Immunotherapy Less Effective in Mucosal Melanoma
First, let's talk about mucosal melanoma. Recently there was an article published in the Journal of Clinical Oncology by D'Angelo and colleagues which represented a compilation of patients with mucosal melanoma treated either with the PD-1 antibody nivolumab alone (something like 86 patients in that group) or with the combination of ipilimumab and nivolumab (something like 35 patients in that group). It was clear that there was a significant response rate for the patients with mucosal melanoma who were getting nivolumab alone, but it was not quite as good as that seen in patients with standard cutaneous melanoma. Remember that mucosal melanoma affects perhaps 1000 patients per year in the United States. It is not a common malignancy. It represents a little more than 1% of all patients with melanoma. The response rate with nivolumab in those primarily treated front-line with mucosal melanoma was 23%, but it was 40% for those with cutaneous melanoma.

> **What to work on**
A. Answer these questions using the passage on mucosal melanoma, giving each answer on its own line:
(i) In which journal was the article by D'Angelo and colleagues published?
(ii) About how many patients per year in the United States does mucosal melanoma affect?
(iii) What was the response rate with nivolumab for front-line mucosal melanoma, and what was it for cutaneous melanoma?
B. Write a continuation of the passage on mucosal melanoma, picking up after its final sentence.
These records come from a source separate from the passage on mucosal melanoma.

> **Saved data entries**
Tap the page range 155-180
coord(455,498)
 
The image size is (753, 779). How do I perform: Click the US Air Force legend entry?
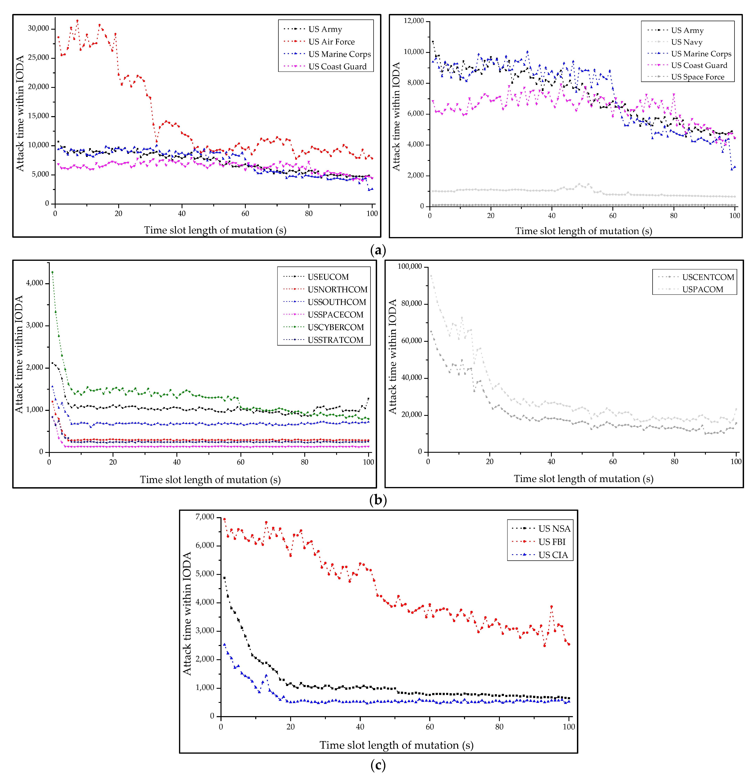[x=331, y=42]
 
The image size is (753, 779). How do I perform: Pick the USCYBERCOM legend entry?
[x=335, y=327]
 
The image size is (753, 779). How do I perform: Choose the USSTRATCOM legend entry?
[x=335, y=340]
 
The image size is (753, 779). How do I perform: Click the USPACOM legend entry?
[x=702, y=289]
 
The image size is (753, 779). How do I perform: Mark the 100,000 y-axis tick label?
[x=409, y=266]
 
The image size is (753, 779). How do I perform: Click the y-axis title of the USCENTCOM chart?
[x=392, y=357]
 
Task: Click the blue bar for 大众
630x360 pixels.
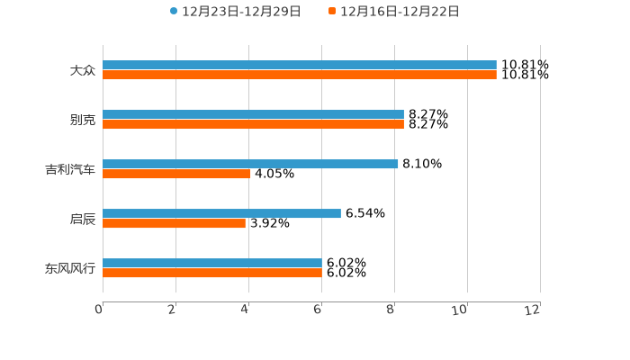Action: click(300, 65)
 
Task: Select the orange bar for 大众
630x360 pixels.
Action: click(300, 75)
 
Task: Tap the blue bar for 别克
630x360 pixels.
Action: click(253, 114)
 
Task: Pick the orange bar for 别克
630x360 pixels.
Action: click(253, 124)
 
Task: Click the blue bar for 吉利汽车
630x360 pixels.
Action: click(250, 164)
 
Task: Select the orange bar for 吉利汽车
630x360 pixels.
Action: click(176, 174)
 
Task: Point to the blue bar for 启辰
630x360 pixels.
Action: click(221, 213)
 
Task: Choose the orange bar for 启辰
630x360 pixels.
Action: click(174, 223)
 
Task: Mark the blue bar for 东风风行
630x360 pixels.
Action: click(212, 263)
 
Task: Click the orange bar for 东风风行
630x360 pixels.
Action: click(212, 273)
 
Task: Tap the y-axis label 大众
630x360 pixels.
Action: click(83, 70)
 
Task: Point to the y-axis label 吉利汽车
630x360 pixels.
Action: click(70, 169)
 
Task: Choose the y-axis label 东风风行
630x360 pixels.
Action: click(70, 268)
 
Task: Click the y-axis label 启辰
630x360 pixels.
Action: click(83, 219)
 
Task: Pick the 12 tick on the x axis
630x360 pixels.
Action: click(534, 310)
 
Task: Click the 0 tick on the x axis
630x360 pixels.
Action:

> **Your written answers**
A.
(i) The Journal of Clinical Oncology.
(ii) Perhaps 1000 patients per year.
(iii) 23% for mucosal melanoma and 40% for cutaneous melanoma.

B.
If you look at the response rate in those who got ipilimumab with nivolumab, a more potent and somewhat more toxic regimen, we are looking at a 37% response rate for the nivolumab patients versus a 60% response rate for those who had standard cutaneous melanoma. The progression-free survival was only about 5.5 months in the combination regimen versus 11-plus months for those with standard cutaneous melanoma. It seemed clear that patients will not do quite as well when they have mucosal melanoma as when they have cutaneous melanoma, when receiving either PD-1 antibodies such as nivolumab alone or in combination with ipilimumab. However, it is clear that there is benefit. Patients will respond. Some patients will have long-term survival. It remains to be seen what drugs could be added to these regimens that will bring the response rate, the progression-free survival, and the overall survival up to what we see with cutaneous melanoma patients.
Ocular Melanoma Proves Even Less Responsive
Another rare subtype of melanoma is ocular melanoma. It represents a little more than 1% of all melanomas. As you remember, we have pigment cells in the uveal tract in our eyes, so you can develop a primary ocular melanoma. Many of these are treated with radiation plaque or, in the case of more advanced disease, enucleation or even exenteration of the orbit. However, quite a few patients will go on to metastasize and require systemic therapy. There is no FDA-approved regimen at this point. No drug has been approved for the treatment of ocular melanoma that has metastasized.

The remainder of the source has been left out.